Down to the last character, transcribe every record.

[[ Input material open ]]

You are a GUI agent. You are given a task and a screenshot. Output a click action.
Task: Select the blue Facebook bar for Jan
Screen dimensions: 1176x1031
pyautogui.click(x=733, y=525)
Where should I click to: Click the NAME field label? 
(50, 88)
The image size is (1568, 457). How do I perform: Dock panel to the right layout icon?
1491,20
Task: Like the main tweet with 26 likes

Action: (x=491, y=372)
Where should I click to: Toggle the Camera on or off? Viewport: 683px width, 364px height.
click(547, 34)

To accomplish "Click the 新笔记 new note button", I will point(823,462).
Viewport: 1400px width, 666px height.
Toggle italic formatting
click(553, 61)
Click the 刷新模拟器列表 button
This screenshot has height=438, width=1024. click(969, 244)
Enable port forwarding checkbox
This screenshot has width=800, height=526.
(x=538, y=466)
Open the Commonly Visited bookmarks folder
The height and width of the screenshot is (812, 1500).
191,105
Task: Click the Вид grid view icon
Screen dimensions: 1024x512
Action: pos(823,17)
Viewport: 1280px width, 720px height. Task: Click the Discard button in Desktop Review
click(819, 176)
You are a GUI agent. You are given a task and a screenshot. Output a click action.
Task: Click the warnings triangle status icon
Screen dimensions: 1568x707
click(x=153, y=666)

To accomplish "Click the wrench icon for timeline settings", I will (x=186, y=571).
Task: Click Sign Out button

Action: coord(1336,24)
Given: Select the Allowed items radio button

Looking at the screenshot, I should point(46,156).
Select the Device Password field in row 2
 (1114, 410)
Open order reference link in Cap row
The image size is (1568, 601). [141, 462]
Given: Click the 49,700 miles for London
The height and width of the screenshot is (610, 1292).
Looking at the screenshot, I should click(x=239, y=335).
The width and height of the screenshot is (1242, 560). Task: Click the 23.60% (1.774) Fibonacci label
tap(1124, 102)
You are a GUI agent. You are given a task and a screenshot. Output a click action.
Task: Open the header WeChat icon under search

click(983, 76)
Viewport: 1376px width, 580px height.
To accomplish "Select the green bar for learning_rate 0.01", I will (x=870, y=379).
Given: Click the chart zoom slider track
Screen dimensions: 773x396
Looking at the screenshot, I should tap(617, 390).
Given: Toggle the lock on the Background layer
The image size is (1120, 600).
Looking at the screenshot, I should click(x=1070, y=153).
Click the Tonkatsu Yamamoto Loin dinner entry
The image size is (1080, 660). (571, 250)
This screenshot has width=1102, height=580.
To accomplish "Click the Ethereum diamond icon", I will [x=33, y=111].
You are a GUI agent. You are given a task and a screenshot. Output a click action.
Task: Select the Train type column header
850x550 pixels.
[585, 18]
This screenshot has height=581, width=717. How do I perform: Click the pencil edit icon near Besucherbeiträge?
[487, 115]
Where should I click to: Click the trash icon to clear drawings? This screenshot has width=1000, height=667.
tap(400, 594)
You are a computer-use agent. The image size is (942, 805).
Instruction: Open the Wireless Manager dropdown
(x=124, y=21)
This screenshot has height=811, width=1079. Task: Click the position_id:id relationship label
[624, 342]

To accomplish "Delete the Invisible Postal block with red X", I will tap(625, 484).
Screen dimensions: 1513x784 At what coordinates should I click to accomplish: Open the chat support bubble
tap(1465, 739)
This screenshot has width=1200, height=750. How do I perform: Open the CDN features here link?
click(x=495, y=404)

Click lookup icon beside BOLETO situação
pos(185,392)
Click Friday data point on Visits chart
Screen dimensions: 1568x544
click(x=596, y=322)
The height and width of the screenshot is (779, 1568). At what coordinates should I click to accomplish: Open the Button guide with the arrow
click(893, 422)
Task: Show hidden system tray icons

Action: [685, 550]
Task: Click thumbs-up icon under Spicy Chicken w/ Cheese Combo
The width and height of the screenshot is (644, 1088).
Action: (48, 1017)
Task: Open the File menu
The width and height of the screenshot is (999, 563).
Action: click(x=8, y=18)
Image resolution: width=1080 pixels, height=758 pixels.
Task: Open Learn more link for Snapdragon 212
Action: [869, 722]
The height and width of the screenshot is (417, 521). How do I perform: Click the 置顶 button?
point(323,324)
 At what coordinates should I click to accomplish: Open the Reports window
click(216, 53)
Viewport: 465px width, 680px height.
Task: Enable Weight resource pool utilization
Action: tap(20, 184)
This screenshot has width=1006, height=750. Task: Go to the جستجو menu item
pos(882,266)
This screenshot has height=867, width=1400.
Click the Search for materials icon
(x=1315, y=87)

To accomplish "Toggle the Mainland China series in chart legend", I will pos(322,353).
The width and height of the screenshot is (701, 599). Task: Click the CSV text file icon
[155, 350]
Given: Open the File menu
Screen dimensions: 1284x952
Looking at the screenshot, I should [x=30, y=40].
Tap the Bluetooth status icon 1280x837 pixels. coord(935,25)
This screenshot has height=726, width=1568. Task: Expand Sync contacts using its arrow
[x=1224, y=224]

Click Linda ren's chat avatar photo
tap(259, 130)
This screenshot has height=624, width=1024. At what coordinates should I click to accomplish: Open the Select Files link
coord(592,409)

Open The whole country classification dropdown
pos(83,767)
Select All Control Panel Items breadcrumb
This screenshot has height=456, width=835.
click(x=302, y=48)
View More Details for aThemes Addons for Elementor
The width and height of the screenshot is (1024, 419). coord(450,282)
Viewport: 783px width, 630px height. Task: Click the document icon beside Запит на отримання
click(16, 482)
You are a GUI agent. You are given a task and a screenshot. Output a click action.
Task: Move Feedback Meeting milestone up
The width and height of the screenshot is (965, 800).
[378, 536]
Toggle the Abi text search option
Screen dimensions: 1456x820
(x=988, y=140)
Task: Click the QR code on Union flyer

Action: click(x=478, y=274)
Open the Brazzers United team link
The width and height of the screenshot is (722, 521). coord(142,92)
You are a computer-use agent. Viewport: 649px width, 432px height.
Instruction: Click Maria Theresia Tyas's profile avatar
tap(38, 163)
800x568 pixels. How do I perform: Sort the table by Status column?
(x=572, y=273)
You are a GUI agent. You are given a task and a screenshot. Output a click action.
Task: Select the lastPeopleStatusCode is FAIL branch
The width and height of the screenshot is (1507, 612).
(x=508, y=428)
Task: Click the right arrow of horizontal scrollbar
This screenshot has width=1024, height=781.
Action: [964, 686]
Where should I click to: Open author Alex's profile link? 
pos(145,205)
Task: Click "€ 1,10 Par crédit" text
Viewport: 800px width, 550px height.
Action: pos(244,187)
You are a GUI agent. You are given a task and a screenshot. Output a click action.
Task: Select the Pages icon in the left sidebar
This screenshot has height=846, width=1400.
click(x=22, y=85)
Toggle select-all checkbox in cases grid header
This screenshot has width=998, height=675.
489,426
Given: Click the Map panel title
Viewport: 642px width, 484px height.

[[ Input material closed ]]

## Finished task
You are a GUI agent. You are given a task and a screenshot. Output a click action.
Task: Select the blue Facebook bar for Jan
Screen dimensions: 1176x1031
pyautogui.click(x=733, y=525)
Where should I click to: Click the NAME field label? 
(50, 88)
The image size is (1568, 457). How do I perform: Dock panel to the right layout icon?
1491,20
Task: Like the main tweet with 26 likes

Action: (x=491, y=372)
Where should I click to: Toggle the Camera on or off? Viewport: 683px width, 364px height.
click(547, 34)

To accomplish "Click the 新笔记 new note button", I will point(823,462).
Viewport: 1400px width, 666px height.
Toggle italic formatting
click(553, 61)
Click the 刷新模拟器列表 button
This screenshot has height=438, width=1024. click(969, 244)
Enable port forwarding checkbox
This screenshot has width=800, height=526.
(x=538, y=466)
Open the Commonly Visited bookmarks folder
The height and width of the screenshot is (812, 1500).
191,105
Task: Click the Вид grid view icon
Screen dimensions: 1024x512
Action: pos(823,17)
Viewport: 1280px width, 720px height. Task: Click the Discard button in Desktop Review
click(819, 176)
You are a GUI agent. You are given a task and a screenshot. Output a click action.
Task: Click the warnings triangle status icon
Screen dimensions: 1568x707
click(x=153, y=666)

To accomplish "Click the wrench icon for timeline settings", I will (x=186, y=571).
Task: Click Sign Out button

Action: coord(1336,24)
Given: Select the Allowed items radio button

Looking at the screenshot, I should point(46,156).
Select the Device Password field in row 2
 (1114, 410)
Open order reference link in Cap row
The image size is (1568, 601). [141, 462]
Given: Click the 49,700 miles for London
The height and width of the screenshot is (610, 1292).
Looking at the screenshot, I should click(x=239, y=335).
The width and height of the screenshot is (1242, 560). Task: Click the 23.60% (1.774) Fibonacci label
tap(1124, 102)
You are a GUI agent. You are given a task and a screenshot. Output a click action.
Task: Open the header WeChat icon under search

click(983, 76)
Viewport: 1376px width, 580px height.
To accomplish "Select the green bar for learning_rate 0.01", I will (x=870, y=379).
Given: Click the chart zoom slider track
Screen dimensions: 773x396
Looking at the screenshot, I should tap(617, 390).
Given: Toggle the lock on the Background layer
The image size is (1120, 600).
Looking at the screenshot, I should click(x=1070, y=153).
Click the Tonkatsu Yamamoto Loin dinner entry
The image size is (1080, 660). (571, 250)
This screenshot has width=1102, height=580.
To accomplish "Click the Ethereum diamond icon", I will [x=33, y=111].
You are a GUI agent. You are given a task and a screenshot. Output a click action.
Task: Select the Train type column header
850x550 pixels.
[585, 18]
This screenshot has height=581, width=717. How do I perform: Click the pencil edit icon near Besucherbeiträge?
[487, 115]
Where should I click to: Click the trash icon to clear drawings? This screenshot has width=1000, height=667.
tap(400, 594)
You are a computer-use agent. The image size is (942, 805).
Instruction: Open the Wireless Manager dropdown
(x=124, y=21)
This screenshot has height=811, width=1079. Task: Click the position_id:id relationship label
[624, 342]

To accomplish "Delete the Invisible Postal block with red X", I will tap(625, 484).
Screen dimensions: 1513x784 At what coordinates should I click to accomplish: Open the chat support bubble
tap(1465, 739)
This screenshot has width=1200, height=750. How do I perform: Open the CDN features here link?
click(x=495, y=404)

Click lookup icon beside BOLETO situação
pos(185,392)
Click Friday data point on Visits chart
Screen dimensions: 1568x544
click(x=596, y=322)
The height and width of the screenshot is (779, 1568). At what coordinates should I click to accomplish: Open the Button guide with the arrow
click(893, 422)
Task: Show hidden system tray icons

Action: [685, 550]
Task: Click thumbs-up icon under Spicy Chicken w/ Cheese Combo
The width and height of the screenshot is (644, 1088).
Action: (48, 1017)
Task: Open the File menu
The width and height of the screenshot is (999, 563).
Action: click(x=8, y=18)
Image resolution: width=1080 pixels, height=758 pixels.
Task: Open Learn more link for Snapdragon 212
Action: [869, 722]
The height and width of the screenshot is (417, 521). How do I perform: Click the 置顶 button?
point(323,324)
 At what coordinates should I click to accomplish: Open the Reports window
click(216, 53)
Viewport: 465px width, 680px height.
Task: Enable Weight resource pool utilization
Action: tap(20, 184)
This screenshot has width=1006, height=750. Task: Go to the جستجو menu item
pos(882,266)
This screenshot has height=867, width=1400.
Click the Search for materials icon
(x=1315, y=87)

To accomplish "Toggle the Mainland China series in chart legend", I will pos(322,353).
The width and height of the screenshot is (701, 599). Task: Click the CSV text file icon
[155, 350]
Given: Open the File menu
Screen dimensions: 1284x952
Looking at the screenshot, I should [x=30, y=40].
Tap the Bluetooth status icon 1280x837 pixels. coord(935,25)
This screenshot has height=726, width=1568. Task: Expand Sync contacts using its arrow
[x=1224, y=224]

Click Linda ren's chat avatar photo
tap(259, 130)
This screenshot has height=624, width=1024. At what coordinates should I click to accomplish: Open the Select Files link
coord(592,409)

Open The whole country classification dropdown
pos(83,767)
Select All Control Panel Items breadcrumb
This screenshot has height=456, width=835.
click(x=302, y=48)
View More Details for aThemes Addons for Elementor
The width and height of the screenshot is (1024, 419). coord(450,282)
Viewport: 783px width, 630px height. Task: Click the document icon beside Запит на отримання
click(16, 482)
You are a GUI agent. You are given a task and a screenshot. Output a click action.
Task: Move Feedback Meeting milestone up
The width and height of the screenshot is (965, 800).
[378, 536]
Toggle the Abi text search option
Screen dimensions: 1456x820
(x=988, y=140)
Task: Click the QR code on Union flyer

Action: click(x=478, y=274)
Open the Brazzers United team link
The width and height of the screenshot is (722, 521). coord(142,92)
You are a computer-use agent. Viewport: 649px width, 432px height.
Instruction: Click Maria Theresia Tyas's profile avatar
tap(38, 163)
800x568 pixels. How do I perform: Sort the table by Status column?
(x=572, y=273)
You are a GUI agent. You are given a task and a screenshot. Output a click action.
Task: Select the lastPeopleStatusCode is FAIL branch
The width and height of the screenshot is (1507, 612).
(x=508, y=428)
Task: Click the right arrow of horizontal scrollbar
This screenshot has width=1024, height=781.
Action: [964, 686]
Where should I click to: Open author Alex's profile link? 
pos(145,205)
Task: Click "€ 1,10 Par crédit" text
Viewport: 800px width, 550px height.
Action: pos(244,187)
You are a GUI agent. You are given a task and a screenshot. Output a click action.
Task: Select the Pages icon in the left sidebar
This screenshot has height=846, width=1400.
click(x=22, y=85)
Toggle select-all checkbox in cases grid header
This screenshot has width=998, height=675.
489,426
Given: Click the Map panel title
Viewport: 642px width, 484px height.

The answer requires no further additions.